» **What you should do**
What you produce should be the lines from the line containing "You are a computer-use" through the last line below, both ends included, reproduced exactly and without pictures.

Stored items:
__________
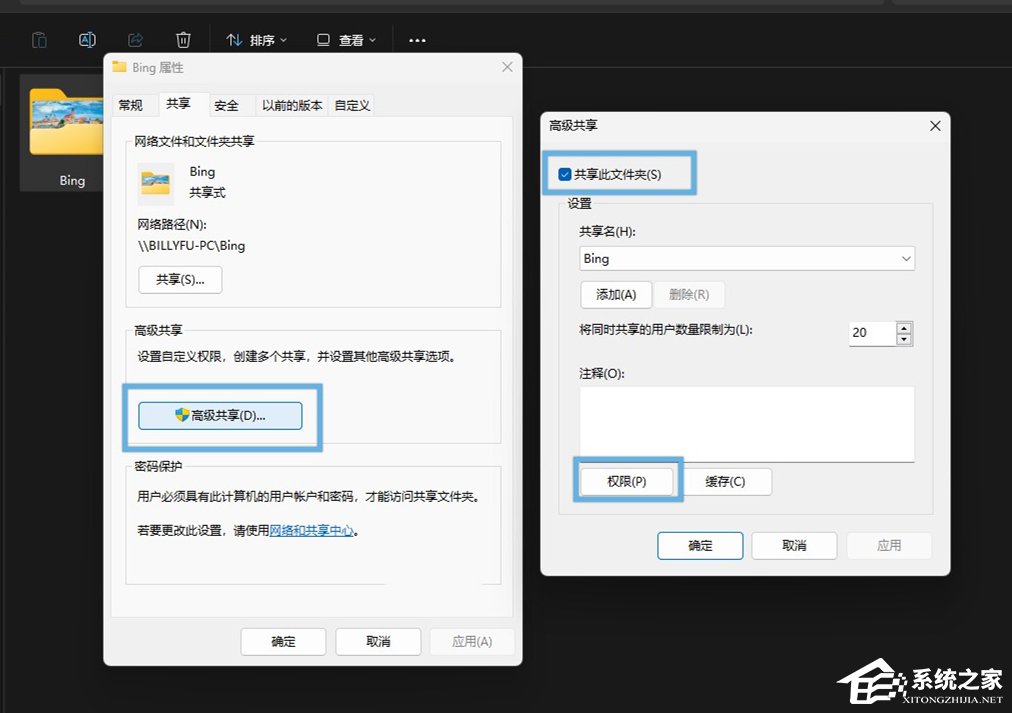The width and height of the screenshot is (1012, 713).
Task: Increase the user limit with the up stepper
Action: click(903, 328)
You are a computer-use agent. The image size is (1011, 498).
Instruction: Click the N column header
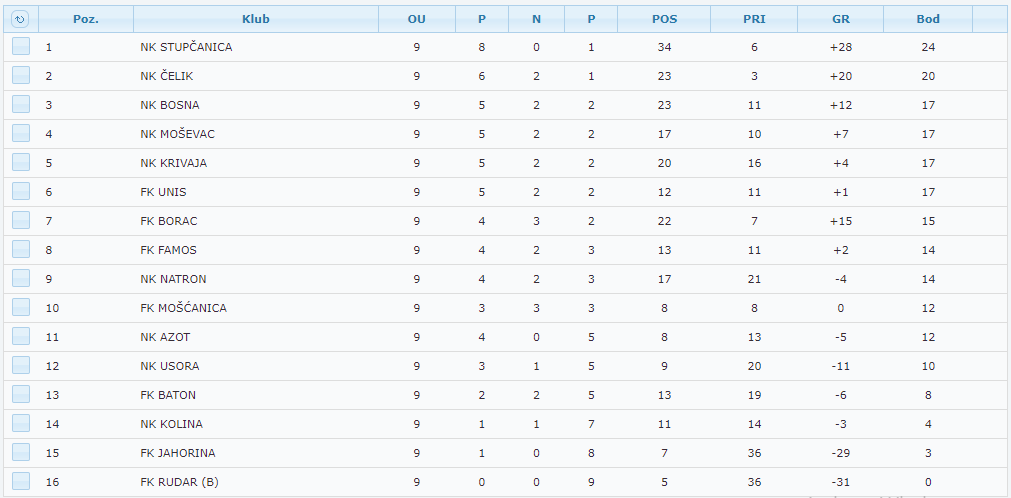[536, 19]
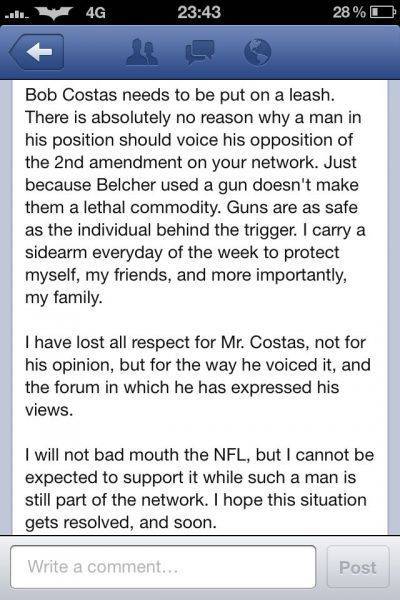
__________
» **Answer box**
You are a computer-use agent. The image size is (1011, 498).
Instruction: Click the N column header
[536, 19]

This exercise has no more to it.